Suara.com - Penelitian terbaru Fokus Kesehatan Indonesia (FKI) menemukan anak anemia karena kurang zat besi berisiko tiga kali lipat alami otak 'lemot' alias terlambat berpikir (telmi) karena working memory yang rendah.
Working memory atau memori kerja adalah sistem kognitif yang memungkinkan seseorang untuk menyimpan dan memproses informasi dalam waktu singkat.
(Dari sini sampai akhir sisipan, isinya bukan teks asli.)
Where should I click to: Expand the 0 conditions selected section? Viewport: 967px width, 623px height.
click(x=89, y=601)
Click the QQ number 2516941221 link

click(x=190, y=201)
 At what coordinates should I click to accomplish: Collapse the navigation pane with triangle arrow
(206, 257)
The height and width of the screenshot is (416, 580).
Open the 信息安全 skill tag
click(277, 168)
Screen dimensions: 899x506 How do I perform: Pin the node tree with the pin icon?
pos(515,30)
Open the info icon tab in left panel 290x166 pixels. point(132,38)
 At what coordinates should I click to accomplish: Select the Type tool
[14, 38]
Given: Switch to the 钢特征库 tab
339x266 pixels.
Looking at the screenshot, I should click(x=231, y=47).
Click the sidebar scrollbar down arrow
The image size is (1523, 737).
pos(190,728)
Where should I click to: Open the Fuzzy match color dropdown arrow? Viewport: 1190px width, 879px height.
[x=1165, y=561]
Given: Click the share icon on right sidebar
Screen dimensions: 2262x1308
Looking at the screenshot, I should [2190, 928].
Fakta ini dipaparkan langsung Direktur Fokus Kesehatan Indonesia (FKI) sekaligus Menteri Kesehatan RI 2014-2019, Prof. Nila F Moeloek usai lakukan penelitian terhadap 500 Anak Sekolah Dasar di Jakarta.
Tak main-main, penelitian yang dilakukan di 2 sekolah SD di Manggarai dan Tanjung Priok ini menemukan lebih dari 19 persen anak-anak alami anemia alias kurang sel darah merah.
Baca Juga: Pendidikan 4 Anak Ari Lasso: Semuanya Mentereng dan Bertalenta
"Anak yang kurang asupan gizi atau energi memiliki risiko tiga kali lebih besar memiliki working memori rendah," ujar Prof. Nila saat presentasinya di Jakarta Selatan, Selasa (22/10/2024).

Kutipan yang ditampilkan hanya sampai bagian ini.